◆ Task requirements
Repeat every row below with "Where should I click to" swapped for "Where do I click to" and nothing else changed.

◆ Dataset records
▼

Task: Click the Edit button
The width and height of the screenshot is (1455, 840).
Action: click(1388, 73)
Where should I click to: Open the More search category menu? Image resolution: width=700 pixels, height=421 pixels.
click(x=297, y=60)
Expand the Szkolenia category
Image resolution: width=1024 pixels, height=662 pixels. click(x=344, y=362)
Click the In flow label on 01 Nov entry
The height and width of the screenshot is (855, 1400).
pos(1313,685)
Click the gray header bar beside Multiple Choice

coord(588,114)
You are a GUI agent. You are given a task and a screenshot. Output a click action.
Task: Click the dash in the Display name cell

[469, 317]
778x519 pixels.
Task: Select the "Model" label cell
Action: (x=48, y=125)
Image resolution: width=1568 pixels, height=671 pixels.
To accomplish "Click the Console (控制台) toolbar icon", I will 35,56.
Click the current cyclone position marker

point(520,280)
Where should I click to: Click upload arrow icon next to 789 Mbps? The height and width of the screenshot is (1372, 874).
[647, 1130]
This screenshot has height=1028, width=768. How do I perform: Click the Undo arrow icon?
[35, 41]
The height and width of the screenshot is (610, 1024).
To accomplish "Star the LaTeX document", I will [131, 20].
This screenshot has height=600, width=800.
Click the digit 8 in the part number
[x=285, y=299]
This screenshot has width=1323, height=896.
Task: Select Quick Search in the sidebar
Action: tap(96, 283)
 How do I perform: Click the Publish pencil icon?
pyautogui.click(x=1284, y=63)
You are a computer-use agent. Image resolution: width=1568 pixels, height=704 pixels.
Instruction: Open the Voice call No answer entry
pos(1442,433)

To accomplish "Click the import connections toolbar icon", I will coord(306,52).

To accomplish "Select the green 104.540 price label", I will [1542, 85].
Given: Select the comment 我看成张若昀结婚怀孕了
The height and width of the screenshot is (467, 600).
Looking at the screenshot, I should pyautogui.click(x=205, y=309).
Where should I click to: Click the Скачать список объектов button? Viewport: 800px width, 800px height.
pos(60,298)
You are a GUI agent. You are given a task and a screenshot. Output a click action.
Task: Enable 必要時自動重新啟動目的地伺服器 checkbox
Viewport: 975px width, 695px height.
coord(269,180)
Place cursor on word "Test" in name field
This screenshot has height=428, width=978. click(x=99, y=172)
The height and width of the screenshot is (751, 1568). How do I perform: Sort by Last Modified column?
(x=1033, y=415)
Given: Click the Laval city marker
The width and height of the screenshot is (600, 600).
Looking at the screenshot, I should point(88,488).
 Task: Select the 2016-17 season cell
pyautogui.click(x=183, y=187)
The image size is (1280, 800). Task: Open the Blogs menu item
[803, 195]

▲

◆ Task solution
Task: Click the Edit button
The width and height of the screenshot is (1455, 840).
Action: click(1388, 73)
Where do I click to: Open the More search category menu? Image resolution: width=700 pixels, height=421 pixels.
click(x=297, y=60)
Expand the Szkolenia category
Image resolution: width=1024 pixels, height=662 pixels. click(x=344, y=362)
Click the In flow label on 01 Nov entry
The height and width of the screenshot is (855, 1400).
pos(1313,685)
Click the gray header bar beside Multiple Choice

coord(588,114)
You are a GUI agent. You are given a task and a screenshot. Output a click action.
Task: Click the dash in the Display name cell

[469, 317]
778x519 pixels.
Task: Select the "Model" label cell
Action: (x=48, y=125)
Image resolution: width=1568 pixels, height=671 pixels.
To accomplish "Click the Console (控制台) toolbar icon", I will 35,56.
Click the current cyclone position marker

point(520,280)
Where do I click to: Click upload arrow icon next to 789 Mbps? The height and width of the screenshot is (1372, 874).
[647, 1130]
This screenshot has height=1028, width=768. How do I perform: Click the Undo arrow icon?
[35, 41]
The height and width of the screenshot is (610, 1024).
To accomplish "Star the LaTeX document", I will [131, 20].
This screenshot has height=600, width=800.
Click the digit 8 in the part number
[x=285, y=299]
This screenshot has width=1323, height=896.
Task: Select Quick Search in the sidebar
Action: tap(96, 283)
 How do I perform: Click the Publish pencil icon?
pyautogui.click(x=1284, y=63)
You are a computer-use agent. Image resolution: width=1568 pixels, height=704 pixels.
Instruction: Open the Voice call No answer entry
pos(1442,433)

To accomplish "Click the import connections toolbar icon", I will coord(306,52).

To accomplish "Select the green 104.540 price label", I will [1542, 85].
Given: Select the comment 我看成张若昀结婚怀孕了
The height and width of the screenshot is (467, 600).
Looking at the screenshot, I should pyautogui.click(x=205, y=309).
Where do I click to: Click the Скачать список объектов button? Viewport: 800px width, 800px height.
pos(60,298)
You are a GUI agent. You are given a task and a screenshot. Output a click action.
Task: Enable 必要時自動重新啟動目的地伺服器 checkbox
Viewport: 975px width, 695px height.
coord(269,180)
Place cursor on word "Test" in name field
This screenshot has height=428, width=978. click(x=99, y=172)
The height and width of the screenshot is (751, 1568). How do I perform: Sort by Last Modified column?
(x=1033, y=415)
Given: Click the Laval city marker
The width and height of the screenshot is (600, 600).
Looking at the screenshot, I should point(88,488).
 Task: Select the 2016-17 season cell
pyautogui.click(x=183, y=187)
The image size is (1280, 800). Task: Open the Blogs menu item
[803, 195]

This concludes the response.